Description of the task: Pick out and copy every line of the records below that contains the string "search".

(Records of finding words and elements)
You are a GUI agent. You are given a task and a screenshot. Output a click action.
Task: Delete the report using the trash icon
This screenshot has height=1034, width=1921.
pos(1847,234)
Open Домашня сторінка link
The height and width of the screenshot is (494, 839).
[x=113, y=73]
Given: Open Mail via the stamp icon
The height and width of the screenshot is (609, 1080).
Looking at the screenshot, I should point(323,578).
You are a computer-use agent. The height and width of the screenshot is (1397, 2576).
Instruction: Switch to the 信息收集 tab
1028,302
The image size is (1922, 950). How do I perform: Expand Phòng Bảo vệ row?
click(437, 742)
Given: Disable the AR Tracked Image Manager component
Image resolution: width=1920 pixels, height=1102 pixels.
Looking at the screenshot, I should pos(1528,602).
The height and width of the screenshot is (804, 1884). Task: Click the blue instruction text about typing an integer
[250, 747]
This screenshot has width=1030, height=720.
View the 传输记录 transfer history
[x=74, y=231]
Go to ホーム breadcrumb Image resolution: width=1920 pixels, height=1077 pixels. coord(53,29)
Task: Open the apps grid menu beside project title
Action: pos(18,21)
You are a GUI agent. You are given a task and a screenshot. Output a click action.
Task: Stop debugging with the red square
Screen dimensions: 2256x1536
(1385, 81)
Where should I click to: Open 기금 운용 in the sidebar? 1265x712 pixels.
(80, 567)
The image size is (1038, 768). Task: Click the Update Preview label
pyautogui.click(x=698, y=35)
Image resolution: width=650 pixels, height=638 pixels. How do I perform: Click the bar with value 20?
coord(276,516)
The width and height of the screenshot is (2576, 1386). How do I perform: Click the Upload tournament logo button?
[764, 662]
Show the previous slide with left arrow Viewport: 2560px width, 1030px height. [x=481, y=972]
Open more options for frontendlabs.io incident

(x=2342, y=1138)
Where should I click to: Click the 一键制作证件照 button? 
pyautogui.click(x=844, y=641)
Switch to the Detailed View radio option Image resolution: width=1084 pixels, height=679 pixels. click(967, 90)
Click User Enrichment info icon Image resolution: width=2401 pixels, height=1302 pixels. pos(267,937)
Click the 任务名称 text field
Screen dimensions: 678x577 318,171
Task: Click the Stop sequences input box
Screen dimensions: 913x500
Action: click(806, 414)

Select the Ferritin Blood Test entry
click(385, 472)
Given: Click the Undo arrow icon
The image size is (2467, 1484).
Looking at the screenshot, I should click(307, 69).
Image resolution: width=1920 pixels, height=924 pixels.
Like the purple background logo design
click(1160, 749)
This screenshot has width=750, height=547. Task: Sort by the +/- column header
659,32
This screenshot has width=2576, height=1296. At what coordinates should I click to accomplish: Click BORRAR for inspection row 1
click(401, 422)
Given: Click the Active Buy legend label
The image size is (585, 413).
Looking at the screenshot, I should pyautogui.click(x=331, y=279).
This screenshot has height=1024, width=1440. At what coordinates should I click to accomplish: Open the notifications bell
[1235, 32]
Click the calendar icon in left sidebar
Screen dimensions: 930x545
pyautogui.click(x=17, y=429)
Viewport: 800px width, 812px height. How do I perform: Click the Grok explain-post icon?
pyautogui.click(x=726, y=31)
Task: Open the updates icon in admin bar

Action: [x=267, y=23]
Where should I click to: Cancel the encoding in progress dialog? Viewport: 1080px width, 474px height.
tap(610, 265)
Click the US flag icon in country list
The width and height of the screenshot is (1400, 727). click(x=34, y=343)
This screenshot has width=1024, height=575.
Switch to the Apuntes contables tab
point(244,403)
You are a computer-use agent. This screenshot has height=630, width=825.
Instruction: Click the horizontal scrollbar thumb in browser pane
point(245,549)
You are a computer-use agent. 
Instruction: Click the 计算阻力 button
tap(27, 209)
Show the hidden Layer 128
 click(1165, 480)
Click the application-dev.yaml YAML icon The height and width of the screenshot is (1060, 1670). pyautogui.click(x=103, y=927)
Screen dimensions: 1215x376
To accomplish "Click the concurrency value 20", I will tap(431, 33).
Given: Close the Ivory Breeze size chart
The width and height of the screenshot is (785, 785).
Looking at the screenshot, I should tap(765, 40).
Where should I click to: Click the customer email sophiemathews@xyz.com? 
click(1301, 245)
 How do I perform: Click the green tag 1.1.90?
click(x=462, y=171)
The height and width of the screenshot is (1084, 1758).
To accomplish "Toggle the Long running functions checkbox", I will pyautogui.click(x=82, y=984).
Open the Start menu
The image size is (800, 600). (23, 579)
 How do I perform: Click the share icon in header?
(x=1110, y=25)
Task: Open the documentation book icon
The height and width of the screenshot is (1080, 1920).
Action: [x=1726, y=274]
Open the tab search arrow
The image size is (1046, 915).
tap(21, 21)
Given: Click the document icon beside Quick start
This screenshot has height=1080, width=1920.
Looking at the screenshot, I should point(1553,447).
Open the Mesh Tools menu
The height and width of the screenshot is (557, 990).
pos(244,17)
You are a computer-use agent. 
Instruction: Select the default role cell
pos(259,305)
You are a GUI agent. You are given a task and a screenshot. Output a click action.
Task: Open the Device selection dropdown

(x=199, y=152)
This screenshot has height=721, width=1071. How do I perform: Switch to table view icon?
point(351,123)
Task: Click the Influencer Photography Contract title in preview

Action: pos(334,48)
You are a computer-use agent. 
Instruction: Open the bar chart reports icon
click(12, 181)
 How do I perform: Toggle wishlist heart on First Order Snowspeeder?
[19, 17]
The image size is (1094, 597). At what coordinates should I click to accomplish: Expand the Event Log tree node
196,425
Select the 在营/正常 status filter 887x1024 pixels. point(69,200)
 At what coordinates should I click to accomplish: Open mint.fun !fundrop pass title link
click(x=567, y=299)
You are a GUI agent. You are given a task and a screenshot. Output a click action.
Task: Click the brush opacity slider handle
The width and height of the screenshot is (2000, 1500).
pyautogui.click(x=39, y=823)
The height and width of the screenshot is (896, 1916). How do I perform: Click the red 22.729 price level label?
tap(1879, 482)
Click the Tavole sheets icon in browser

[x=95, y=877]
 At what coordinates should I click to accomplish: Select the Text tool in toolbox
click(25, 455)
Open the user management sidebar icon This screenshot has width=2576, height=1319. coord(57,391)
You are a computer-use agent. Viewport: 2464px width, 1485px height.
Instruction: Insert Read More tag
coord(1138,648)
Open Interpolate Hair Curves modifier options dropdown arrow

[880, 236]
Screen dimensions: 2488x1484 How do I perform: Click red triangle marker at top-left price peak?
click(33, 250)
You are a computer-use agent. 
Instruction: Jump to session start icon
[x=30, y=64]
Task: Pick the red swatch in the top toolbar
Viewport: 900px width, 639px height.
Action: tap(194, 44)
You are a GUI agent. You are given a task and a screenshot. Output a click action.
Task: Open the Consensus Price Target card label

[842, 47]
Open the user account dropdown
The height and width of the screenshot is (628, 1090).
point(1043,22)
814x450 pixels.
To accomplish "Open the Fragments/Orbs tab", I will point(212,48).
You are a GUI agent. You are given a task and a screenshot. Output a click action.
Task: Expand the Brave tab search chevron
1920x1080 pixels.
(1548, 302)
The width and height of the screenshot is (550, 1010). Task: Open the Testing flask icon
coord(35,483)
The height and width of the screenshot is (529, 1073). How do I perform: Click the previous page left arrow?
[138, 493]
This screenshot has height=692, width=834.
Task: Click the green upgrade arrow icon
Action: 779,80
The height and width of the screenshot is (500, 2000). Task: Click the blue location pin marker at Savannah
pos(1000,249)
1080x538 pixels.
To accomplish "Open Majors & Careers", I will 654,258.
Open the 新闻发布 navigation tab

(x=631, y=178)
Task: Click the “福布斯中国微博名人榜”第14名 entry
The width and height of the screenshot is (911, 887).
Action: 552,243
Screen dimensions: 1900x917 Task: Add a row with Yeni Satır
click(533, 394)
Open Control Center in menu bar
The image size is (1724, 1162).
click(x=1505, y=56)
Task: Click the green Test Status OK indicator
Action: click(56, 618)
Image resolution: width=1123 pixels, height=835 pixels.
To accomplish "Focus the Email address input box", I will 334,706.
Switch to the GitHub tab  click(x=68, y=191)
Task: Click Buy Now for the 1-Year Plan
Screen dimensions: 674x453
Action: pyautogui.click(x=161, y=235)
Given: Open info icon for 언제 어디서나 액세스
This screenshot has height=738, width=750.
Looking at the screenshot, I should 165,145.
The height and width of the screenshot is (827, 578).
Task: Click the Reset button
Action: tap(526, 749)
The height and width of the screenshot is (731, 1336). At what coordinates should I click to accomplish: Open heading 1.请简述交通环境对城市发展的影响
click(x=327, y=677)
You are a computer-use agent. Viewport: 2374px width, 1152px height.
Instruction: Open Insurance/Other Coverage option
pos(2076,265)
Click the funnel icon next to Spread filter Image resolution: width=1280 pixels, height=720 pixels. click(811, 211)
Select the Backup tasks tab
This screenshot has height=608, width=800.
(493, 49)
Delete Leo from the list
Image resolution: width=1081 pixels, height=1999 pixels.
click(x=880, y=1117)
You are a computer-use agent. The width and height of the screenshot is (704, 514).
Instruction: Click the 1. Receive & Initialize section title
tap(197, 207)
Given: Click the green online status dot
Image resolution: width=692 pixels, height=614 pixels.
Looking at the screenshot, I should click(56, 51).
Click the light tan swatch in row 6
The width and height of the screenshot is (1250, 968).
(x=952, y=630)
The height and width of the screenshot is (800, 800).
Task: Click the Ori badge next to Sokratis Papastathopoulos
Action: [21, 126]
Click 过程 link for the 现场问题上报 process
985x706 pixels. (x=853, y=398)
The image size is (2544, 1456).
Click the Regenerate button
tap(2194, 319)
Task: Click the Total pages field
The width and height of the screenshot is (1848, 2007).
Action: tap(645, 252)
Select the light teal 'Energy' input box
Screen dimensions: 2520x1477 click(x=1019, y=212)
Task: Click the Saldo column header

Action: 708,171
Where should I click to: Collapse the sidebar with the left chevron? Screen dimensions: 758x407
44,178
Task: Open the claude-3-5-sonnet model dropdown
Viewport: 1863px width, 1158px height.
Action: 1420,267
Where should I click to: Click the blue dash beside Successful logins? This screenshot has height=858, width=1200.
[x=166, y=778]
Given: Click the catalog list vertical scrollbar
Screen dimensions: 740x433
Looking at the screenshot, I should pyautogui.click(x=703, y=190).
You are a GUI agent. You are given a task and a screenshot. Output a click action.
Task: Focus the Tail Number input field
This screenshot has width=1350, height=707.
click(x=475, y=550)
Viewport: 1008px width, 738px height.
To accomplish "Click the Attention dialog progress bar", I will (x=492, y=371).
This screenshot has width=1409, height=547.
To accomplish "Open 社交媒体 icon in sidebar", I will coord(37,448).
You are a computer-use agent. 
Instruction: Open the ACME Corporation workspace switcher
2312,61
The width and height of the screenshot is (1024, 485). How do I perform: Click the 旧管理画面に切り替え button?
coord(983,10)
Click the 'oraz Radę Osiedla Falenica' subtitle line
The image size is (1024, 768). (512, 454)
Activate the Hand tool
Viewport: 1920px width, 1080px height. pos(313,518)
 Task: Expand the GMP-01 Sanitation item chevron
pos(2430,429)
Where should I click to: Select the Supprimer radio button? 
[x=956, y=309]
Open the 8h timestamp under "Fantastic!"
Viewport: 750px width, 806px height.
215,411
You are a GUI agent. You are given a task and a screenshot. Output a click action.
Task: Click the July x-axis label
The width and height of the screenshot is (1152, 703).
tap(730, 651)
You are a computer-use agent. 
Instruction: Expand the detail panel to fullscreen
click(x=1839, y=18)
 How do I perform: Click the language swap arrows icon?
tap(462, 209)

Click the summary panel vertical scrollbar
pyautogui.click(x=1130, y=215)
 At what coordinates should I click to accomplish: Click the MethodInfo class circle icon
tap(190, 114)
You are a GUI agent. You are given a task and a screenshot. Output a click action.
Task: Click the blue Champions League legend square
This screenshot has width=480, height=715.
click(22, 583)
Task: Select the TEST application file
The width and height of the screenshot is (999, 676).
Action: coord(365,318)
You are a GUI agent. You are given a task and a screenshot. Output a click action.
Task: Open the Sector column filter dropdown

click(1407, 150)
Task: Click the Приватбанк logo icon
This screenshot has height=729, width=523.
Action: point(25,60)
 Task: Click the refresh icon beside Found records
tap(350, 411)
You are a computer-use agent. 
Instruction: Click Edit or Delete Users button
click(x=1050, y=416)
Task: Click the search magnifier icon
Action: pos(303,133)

Task answer:
Open the tab search arrow
Task: Expand the Brave tab search chevron
Task: Click the search magnifier icon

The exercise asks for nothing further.